Generally, if you are going to use the scraped data for personal use, then there may not be any problem. But if you are going to republish that data, then before doing the same you should make download request to the owner or do some background research about policies as well about the data you are going to scrape.
If you are targeting a website for scraping data from it, we need to understand its scale and structure. Following are some of the files which we need to analyze before starting web scraping.
Actually most of the publishers allow programmers to crawl their websites at some extent. In other sense, publishers want specific portions of the websites to be crawled. To define this, websites must put some rules for stating which portions can be crawled and which cannot be. Such rules are defined in a file called robots.txt.
robots.txt is human readable file used to identify the portions of the website that crawlers are allowed as well as not allowed to scrape. There is no standard format of robots.txt file and the publishers of website can do modifications as per their needs. We can check the robots.txt file for a particular website by providing a slash and robots.txt after url of that website. For example, if we want to check it for Google.com, then we need to type https://www.google.com/robots.txt and we will get something as follows −
User-agent: * Disallow: /search Allow: /search/about Allow: /search/static Allow: /search/howsearchworks Disallow: /sdch Disallow: /groups Disallow: /index.html? Disallow: /? Allow: /?hl= Disallow: /?hl=*& Allow: /?hl=*&gws_rd=ssl$ and so on……..
Some of the most common rules that are defined in a website’s robots.txt file are as follows −
User-agent: BadCrawler Disallow: /
The above rule means the robots.txt file asks a crawler with BadCrawler user agent not to crawl their website.
User-agent: * Crawl-delay: 5 Disallow: /trap
The above rule means the robots.txt file delays a crawler for 5 seconds between download requests for all user-agents for avoiding overloading server. The /trap link will try to block malicious crawlers who follow disallowed links. There are many more rules that can be defined by the publisher of the website as per their requirements. Some of them are discussed here −
What you supposed to do if you want to crawl a website for updated information? You will crawl every web page for getting that updated information, but this will increase the server traffic of that particular website. That is why websites provide sitemap files for helping the crawlers to locate updating content without needing to crawl every web page.
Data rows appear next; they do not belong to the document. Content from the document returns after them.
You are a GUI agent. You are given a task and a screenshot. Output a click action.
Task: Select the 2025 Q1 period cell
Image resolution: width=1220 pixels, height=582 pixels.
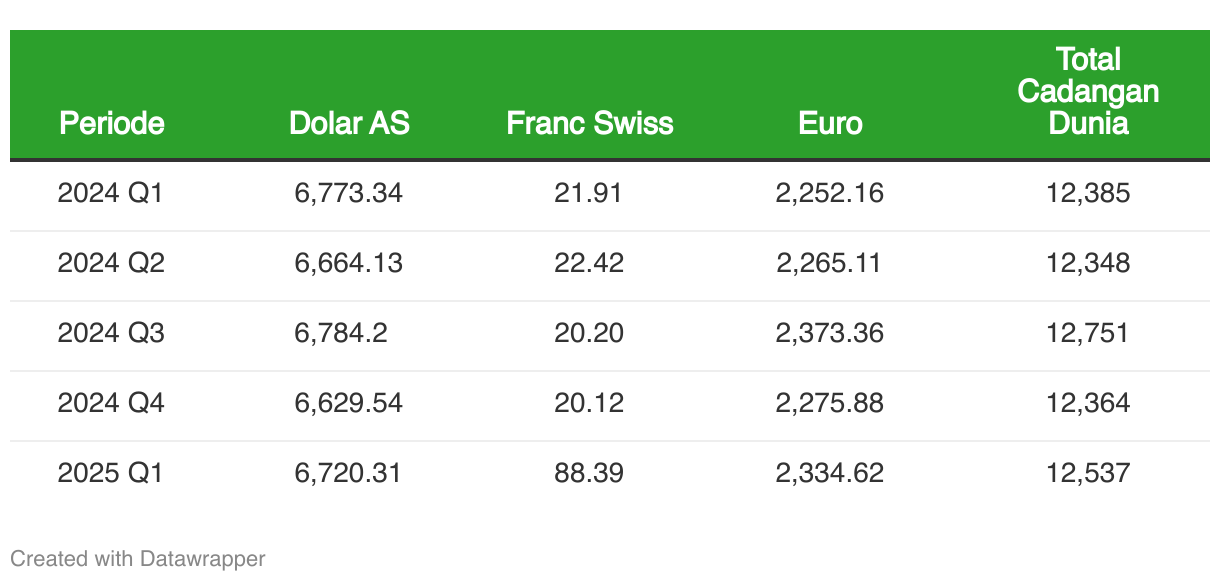(x=110, y=473)
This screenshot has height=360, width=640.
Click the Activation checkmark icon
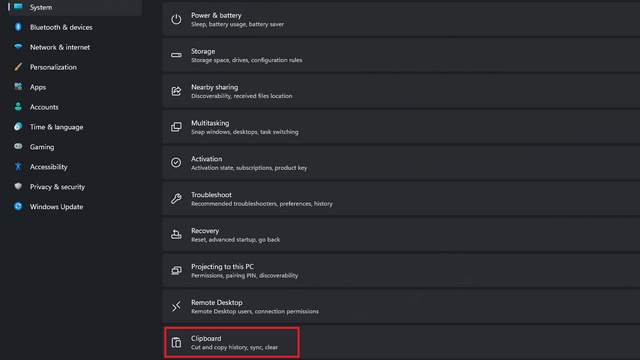176,162
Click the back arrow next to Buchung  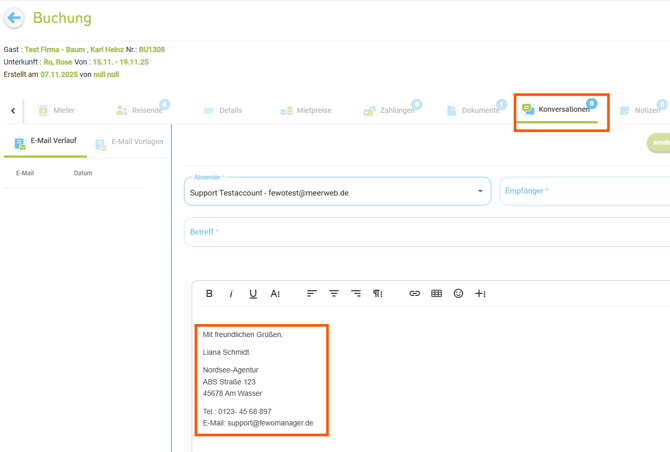[x=14, y=18]
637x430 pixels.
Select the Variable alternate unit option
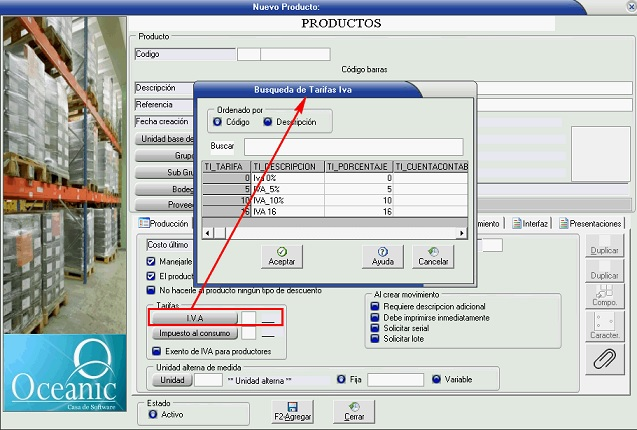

Sitemap standard is defined at http://www.sitemaps.org/protocol.html.
The following is the content of sitemap file of https://www.microsoft.com/robots.txt that is discovered in robot.txt file −
Sitemap: https://www.microsoft.com/en-us/explore/msft_sitemap_index.xml Sitemap: https://www.microsoft.com/learning/sitemap.xml Sitemap: https://www.microsoft.com/en-us/licensing/sitemap.xml Sitemap: https://www.microsoft.com/en-us/legal/sitemap.xml Sitemap: https://www.microsoft.com/filedata/sitemaps/RW5xN8 Sitemap: https://www.microsoft.com/store/collections.xml Sitemap: https://www.microsoft.com/store/productdetailpages.index.xml Sitemap: https://www.microsoft.com/en-us/store/locations/store-locationssitemap.xml
The above content shows that the sitemap lists the URLs on website and further allows a webmaster to specify some additional information like last updated date, change of contents, importance of URL with relation to others etc. about each URL.
Is the size of a website, i.e. the number of web pages of a website affects the way we crawl? Certainly yes. Because if we have less number of web pages to crawl, then the efficiency would not be a serious issue, but suppose if our website has millions of web pages, for example Microsoft.com, then downloading each web page sequentially would take several months and then efficiency would be a serious concern.
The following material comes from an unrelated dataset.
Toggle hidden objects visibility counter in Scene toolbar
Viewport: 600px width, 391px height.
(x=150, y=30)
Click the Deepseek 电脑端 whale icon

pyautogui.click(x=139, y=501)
By checking the size of result of Google’s crawler, we can have an estimate of the size of a website. Our result can be filtered by using the keyword site while doing the Google search. For example, estimating the size of https://authoraditiagarwal.com/ is given below −
You can see there are around 60 results which mean it is not a big website and crawling would not lead the efficiency issue.
Another important question is whether the technology used by website affects the way we crawl? Yes, it affects. But how we can check about the technology used by a website? There is a Python library named builtwith with the help of which we can find out about the technology used by a website.
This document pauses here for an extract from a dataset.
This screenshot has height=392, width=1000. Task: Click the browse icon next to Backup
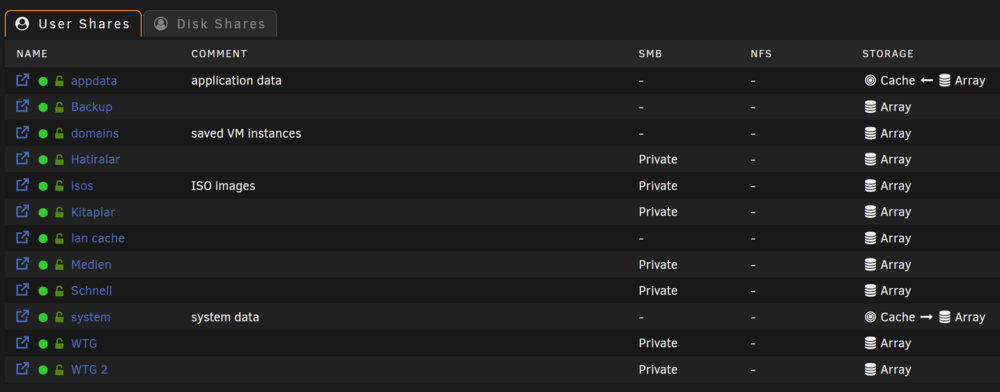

In this example we are going to check the technology used by the website https://authoraditiagarwal.com with the help of Python library builtwith. But before using this library, we need to install it as follows −
(base) D:\ProgramData>pip install builtwith Collecting builtwith Downloading https://files.pythonhosted.org/packages/9b/b8/4a320be83bb3c9c1b3ac3f9469a5d66e0 2918e20d226aa97a3e86bddd130/builtwith-1.3.3.tar.gz Requirement already satisfied: six in d:\programdata\lib\site-packages (from builtwith) (1.10.0) Building wheels for collected packages: builtwith Running setup.py bdist_wheel for builtwith ... done Stored in directory: C:\Users\gaurav\AppData\Local\pip\Cache\wheels\2b\00\c2\a96241e7fe520e75093898b f926764a924873e0304f10b2524 Successfully built builtwith Installing collected packages: builtwith Successfully installed builtwith-1.3.3
Now, with the help of following simple line of codes we can check the technology used by a particular website −
In [1]: import builtwith In [2]: builtwith.parse('http://authoraditiagarwal.com') Out[2]: {'blogs': ['PHP', 'WordPress'], 'cms': ['WordPress'], 'ecommerce': ['WooCommerce'], 'font-scripts': ['Font Awesome'], 'javascript-frameworks': ['jQuery'], 'programming-languages': ['PHP'], 'web-servers': ['Apache']}
The owner of the website also matters because if the owner is known for blocking the crawlers, then the crawlers must be careful while scraping the data from website. There is a protocol named Whois with the help of which we can find out about the owner of the website.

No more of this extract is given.